Дело в том, что была у моего Михаила Григорьевича в жизни одна мука. Вошел ему в память один немец, которого он убил. В первые дни войны это было - взяли его почти сразу, на десятый день. И попал он в Прибалтику, откуда и пятились они до самого Ленинграда. Вот там-то, в Прибалтике, и повстречал Миша на свою беду этого немца. Рыжий, рассказывал, такой был большой, молодой. Выскочил он на Мишу прямо из кустов, и столкнулись они нос к носу. Ну что делать? Михаил вспоминал: каска у немца на поясе болталась, волосы рыжие на солнце огнем горят, на шее автомат болтается, руки он свои на ствол положил, здоровые такие, тоже все в рыжих волосках и сплошь конопушками усеяны, и лицо также, что твой новый пятак. Замерли они друг против друга, растерялись оба - не ожидали. Однако ж Миша успел подумать: «А ведь он меня сейчас убьет!». И, может, от этой мысли, от страху, что настал его смертный час, и всадил в немца штык. Винтовочка у него такая была, со штыком примкнутым. Успел, значит, мой-то вперед. Вспорол он, короче, рыжаку этому живот - пониже автомата его угодил. А сам ну все до мелочи запомнил. И как кровь хлынула у того с лица и конопушки на нем еще ярче проступили, и как, когда начал он штык выдергивать, потянулись за штыком-то кишки, и как пал немец-то лицом в траву, задергался, землю начал руками хватать... Тут-то Миша и сам рядом лег, слабость на него напала и тошнота.

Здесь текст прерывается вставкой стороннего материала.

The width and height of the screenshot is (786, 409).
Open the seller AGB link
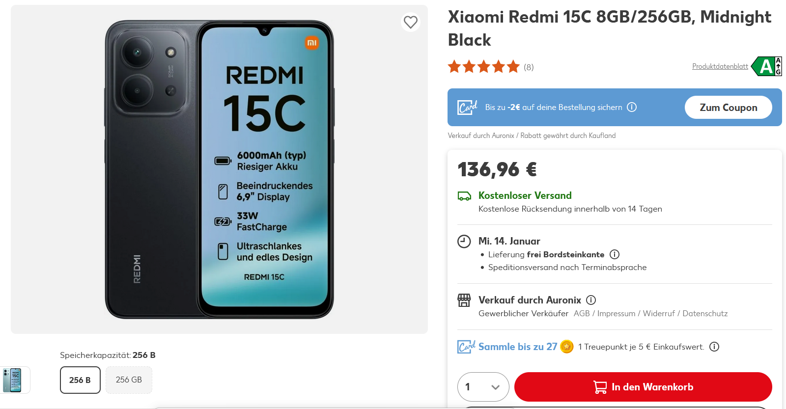(x=582, y=313)
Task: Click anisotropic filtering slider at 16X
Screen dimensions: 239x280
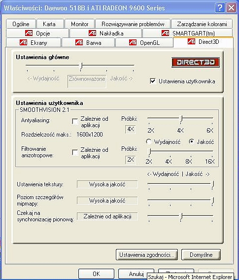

Всю полянку эту, сказывал, рвотой своей загадил. От немца, им убитого, старался подале отползти, а самого судорога бьет и наизнанку выворачивает.

Первый немец это был,  которого Миша убил.  Шутка ли! Он говорил, когда из окопа стреляешь - это одно, там все стреляют, твоя ли пуля, чужая ли фрица положила - не известно. А тут, когда точно сам, своей рукой - совсем другое. А Миша, надо сказать, до войны да и после, скотинку-то сам зарезать не мог. Курям я сама головы рубила - он  отказывался. Телка   или  подсвинка забить - мужиков скотобоев звали. А тут вот как довелось. Хоть и немец, а ведь человек! Вот и маялся потом Миша-то. Рыжак этот во сне к нему приходил. И снилось ему, как снова он из кустов выскакивает и Миша опять его на штык берет.

Вот ведь как. Сколько лет прошло, а все не мог  человек совесть свою перебороть. А может, это и что другое? Ведь на то она война, что или ты его, или он тебя, по-другому не бывает. Да только, видно, облегченья от того, что знаешь про это, нет. Я уж, бывало, когда рыжак этот, убиенный Михаилом, совсем ему покою не давал, советовала: сходи, говорила, ты в  церкву, поставь за немца свечку, помолись. Может, отпустит он тогда тебя? А он в ответ пошлет меня куда подальше да рукой единственной махнет.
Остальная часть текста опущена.